▶ **What to produce**: Can you write out the whole listing exactly?

▶ **Dataset records**:
◆ ◆ ◆ ◆ ◆ ◆ ◆
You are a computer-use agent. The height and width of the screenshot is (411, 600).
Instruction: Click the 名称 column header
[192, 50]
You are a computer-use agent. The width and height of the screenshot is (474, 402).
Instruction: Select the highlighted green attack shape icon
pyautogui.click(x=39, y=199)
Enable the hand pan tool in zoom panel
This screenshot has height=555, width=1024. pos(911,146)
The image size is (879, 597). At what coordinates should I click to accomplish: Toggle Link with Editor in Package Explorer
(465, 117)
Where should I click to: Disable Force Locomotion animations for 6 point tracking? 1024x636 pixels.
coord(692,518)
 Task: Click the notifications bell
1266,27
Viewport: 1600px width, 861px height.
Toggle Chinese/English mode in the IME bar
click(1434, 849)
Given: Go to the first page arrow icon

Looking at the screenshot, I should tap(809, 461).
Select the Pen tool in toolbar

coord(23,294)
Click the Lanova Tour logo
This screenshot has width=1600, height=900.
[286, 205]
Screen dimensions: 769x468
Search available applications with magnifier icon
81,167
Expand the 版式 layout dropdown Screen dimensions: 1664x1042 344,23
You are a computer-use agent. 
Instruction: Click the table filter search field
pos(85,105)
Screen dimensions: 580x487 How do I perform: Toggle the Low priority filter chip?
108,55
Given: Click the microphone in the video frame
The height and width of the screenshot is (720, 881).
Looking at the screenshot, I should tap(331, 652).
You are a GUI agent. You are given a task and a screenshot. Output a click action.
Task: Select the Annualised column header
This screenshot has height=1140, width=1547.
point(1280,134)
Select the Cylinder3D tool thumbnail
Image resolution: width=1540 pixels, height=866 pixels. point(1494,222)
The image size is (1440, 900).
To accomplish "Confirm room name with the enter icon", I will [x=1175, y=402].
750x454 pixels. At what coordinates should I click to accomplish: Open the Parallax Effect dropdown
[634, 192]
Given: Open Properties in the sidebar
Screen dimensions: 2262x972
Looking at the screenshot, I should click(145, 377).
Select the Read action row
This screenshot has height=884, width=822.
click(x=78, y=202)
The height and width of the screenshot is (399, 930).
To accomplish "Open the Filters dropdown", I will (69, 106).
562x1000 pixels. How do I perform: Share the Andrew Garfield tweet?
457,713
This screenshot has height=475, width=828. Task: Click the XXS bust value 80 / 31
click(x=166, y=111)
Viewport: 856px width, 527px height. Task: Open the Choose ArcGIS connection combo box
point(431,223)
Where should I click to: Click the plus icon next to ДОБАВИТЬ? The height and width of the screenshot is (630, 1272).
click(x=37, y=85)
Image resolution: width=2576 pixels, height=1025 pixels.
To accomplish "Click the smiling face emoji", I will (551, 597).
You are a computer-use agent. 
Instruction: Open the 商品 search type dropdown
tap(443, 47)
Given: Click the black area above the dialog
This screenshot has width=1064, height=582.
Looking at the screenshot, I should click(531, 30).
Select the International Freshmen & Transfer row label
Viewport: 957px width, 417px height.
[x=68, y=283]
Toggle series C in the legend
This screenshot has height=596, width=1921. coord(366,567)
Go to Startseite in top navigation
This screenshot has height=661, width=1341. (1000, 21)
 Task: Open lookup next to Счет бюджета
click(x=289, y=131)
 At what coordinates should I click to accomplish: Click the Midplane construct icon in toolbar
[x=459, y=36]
◆ ◆ ◆ ◆ ◆ ◆ ◆
▶ **Reply to the task**:
You are a computer-use agent. The height and width of the screenshot is (411, 600).
Instruction: Click the 名称 column header
[192, 50]
You are a computer-use agent. The width and height of the screenshot is (474, 402).
Instruction: Select the highlighted green attack shape icon
pyautogui.click(x=39, y=199)
Enable the hand pan tool in zoom panel
This screenshot has height=555, width=1024. pos(911,146)
The image size is (879, 597). At what coordinates should I click to accomplish: Toggle Link with Editor in Package Explorer
(465, 117)
Where should I click to: Disable Force Locomotion animations for 6 point tracking? 1024x636 pixels.
coord(692,518)
 Task: Click the notifications bell
1266,27
Viewport: 1600px width, 861px height.
Toggle Chinese/English mode in the IME bar
click(1434, 849)
Given: Go to the first page arrow icon

Looking at the screenshot, I should tap(809, 461).
Select the Pen tool in toolbar

coord(23,294)
Click the Lanova Tour logo
This screenshot has width=1600, height=900.
[286, 205]
Screen dimensions: 769x468
Search available applications with magnifier icon
81,167
Expand the 版式 layout dropdown Screen dimensions: 1664x1042 344,23
You are a computer-use agent. 
Instruction: Click the table filter search field
pos(85,105)
Screen dimensions: 580x487 How do I perform: Toggle the Low priority filter chip?
108,55
Given: Click the microphone in the video frame
The height and width of the screenshot is (720, 881).
Looking at the screenshot, I should tap(331, 652).
You are a GUI agent. You are given a task and a screenshot. Output a click action.
Task: Select the Annualised column header
This screenshot has height=1140, width=1547.
point(1280,134)
Select the Cylinder3D tool thumbnail
Image resolution: width=1540 pixels, height=866 pixels. point(1494,222)
The image size is (1440, 900).
To accomplish "Confirm room name with the enter icon", I will [x=1175, y=402].
750x454 pixels. At what coordinates should I click to accomplish: Open the Parallax Effect dropdown
[634, 192]
Given: Open Properties in the sidebar
Screen dimensions: 2262x972
Looking at the screenshot, I should click(145, 377).
Select the Read action row
This screenshot has height=884, width=822.
click(x=78, y=202)
The height and width of the screenshot is (399, 930).
To accomplish "Open the Filters dropdown", I will (69, 106).
562x1000 pixels. How do I perform: Share the Andrew Garfield tweet?
457,713
This screenshot has height=475, width=828. Task: Click the XXS bust value 80 / 31
click(x=166, y=111)
Viewport: 856px width, 527px height. Task: Open the Choose ArcGIS connection combo box
point(431,223)
Where should I click to: Click the plus icon next to ДОБАВИТЬ? The height and width of the screenshot is (630, 1272).
click(x=37, y=85)
Image resolution: width=2576 pixels, height=1025 pixels.
To accomplish "Click the smiling face emoji", I will (551, 597).
You are a computer-use agent. 
Instruction: Open the 商品 search type dropdown
tap(443, 47)
Given: Click the black area above the dialog
This screenshot has width=1064, height=582.
Looking at the screenshot, I should click(531, 30).
Select the International Freshmen & Transfer row label
Viewport: 957px width, 417px height.
[x=68, y=283]
Toggle series C in the legend
This screenshot has height=596, width=1921. coord(366,567)
Go to Startseite in top navigation
This screenshot has height=661, width=1341. (1000, 21)
 Task: Open lookup next to Счет бюджета
click(x=289, y=131)
 At what coordinates should I click to accomplish: Click the Midplane construct icon in toolbar
[x=459, y=36]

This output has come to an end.